Complete the following »
[1] From the Wilson biography, transcribe the text from "Wilson was born" up to and including "in January 1878.".
[2] Answer these questions using the Wilson biography:
(a) Which regiment was Wilson commissioned into as a 2nd lieutenant, and in what month and year?
(b) In what year was Wilson promoted to captain?
(c) What post did Sir Hugh Gough give Wilson in 1887?

Excerpt provided »

Wilson was born on 18 February 1859, the second son of Lieut-Col Fuller Maitland Wilson of Stowlangtoft Hall, Suffolk. The Second World War commander Field Marshal ‘Jumbo’ Wilson was his nephew. Wilson was educated at Eton College and the Royal Military College, Sandhurst, and was commissioned as a 2nd lieutenant into the Rifle Brigade in January 1878.
Joining the 4th Battalion of his regiment at Nowshera in India, Wilson served with it during the Second Anglo-Afghan War 1878–79, including the capture of Ali Masjid and the expedition in the Kunar Valley. In 1881, by now a lieutenant (promoted 1879), he served in an expedition against the Mahsud Waziris. That year he became adjutant of his battalion, and was promoted to captain in 1884.
On 29 April 1884 Wilson married Charlotte Elise Gough (died 17 August 1942), the daughter of Maj-Gen Sir Hugh Gough, VC, of the Bengal Army. The Great War commanders General Sir Hubert Gough and Brigadier-General Sir John Gough, were her cousins. In 1887, shortly after he took command of the Lahore Division, Sir Hugh appointed his son-in-law as his aide-de-camp.

Stored records »

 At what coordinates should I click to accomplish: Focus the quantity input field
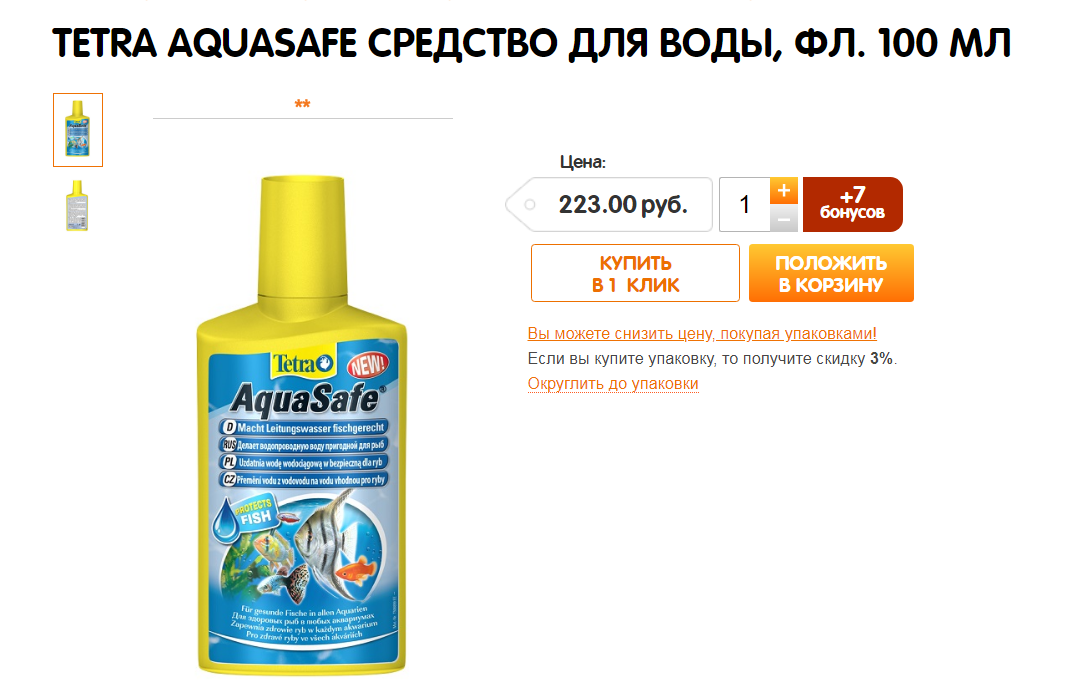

==

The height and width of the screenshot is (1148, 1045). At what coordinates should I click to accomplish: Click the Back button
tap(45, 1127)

Answers to the exercises »
[1]
Wilson was born on 18 February 1859, the second son of Lieut-Col Fuller Maitland Wilson of Stowlangtoft Hall, Suffolk. The Second World War commander Field Marshal ‘Jumbo’ Wilson was his nephew. Wilson was educated at Eton College and the Royal Military College, Sandhurst, and was commissioned as a 2nd lieutenant into the Rifle Brigade in January 1878.

[2]
(a) The Rifle Brigade, in January 1878.
(b) 1884.
(c) Aide-de-camp.